By Michael P. Tremoglie | Jul 3, 2012

NEW YORK (Legal Newsline) - Raymond Bitar, the Chief Executive Officer of Full Tilt Poker, was arrested Monday at John F. Kennedy International Airport, the U.S. Attorney for the Southern District of New York announced.

He had been charged last year with gambling, bank fraud and money laundering offenses in connection with the operation of an Internet gambling Ponzi scheme.

Bitar, 40, allegedly defrauded his poker customers by lying to them about the security of their funds. He allegedly told players that their funds would be protected in "segregated" accounts when the company actually used them to pay for Full Tilt operations and to pay Bitar and other owners more than $430 million.

Manhattan U.S. Attorney Preet Bharara said: "With today's arrest and the new charges brought against him, Raymond Bitar will now be held criminally responsible for the alleged fraud he perpetrated on his U.S. customers that cost them hundreds of millions of dollars. The indictment alleges how Bitar bluffed his player-customers and fixed the game against them as part of an international Ponzi scheme that left players empty-handed."

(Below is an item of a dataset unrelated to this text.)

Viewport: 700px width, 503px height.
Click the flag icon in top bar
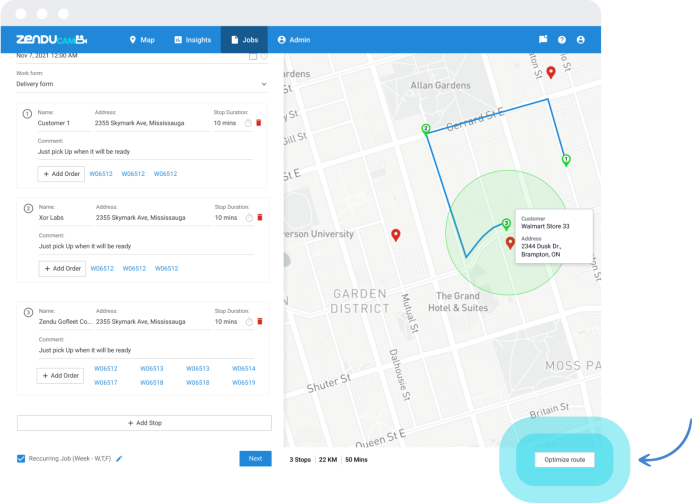click(x=543, y=40)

FBI Assistant Director-in-Charge Janice K. Fedarcyk said: "Bitar and Full Tilt Poker persisted in soliciting U.S. gamblers long after such conduct was outlawed. As alleged, Bitar has already been charged with defrauding banks to conceal the illegal gambling. Now he stands accused of defrauding Full Tilt's customers by concealing its cash-poor condition and paying off early creditors with deposits from later customers. The on-line casino became an Internet Ponzi scheme."

Full Tilt Poker was founded by professional poker players in the U.S. in 2004. It offered Internet gambling to U.S. residents and made an estimated $1 billion from U.S. residents through April 15, 2011.

But because of the 2006 Unlawful Internet Gambling Enforcement Act, which made it a crime to "knowingly accept" most forms of payment "in connection with the participation of another person in unlawful Internet gambling," most American banks were unwilling to process illegal Internet gambling payments. Bitar and a co-defendant allegedly relied on fraudulent means to deceive American banks to accept deposits.

Full Tilt Poker employees were allegedly directed to tell potential customers that player deposits would be segregated from the company's operating accounts. But the company allegedly did not protect player funds. It used the funds for various purposes including paying Bitar and other owners millions of dollars, the DOJ says.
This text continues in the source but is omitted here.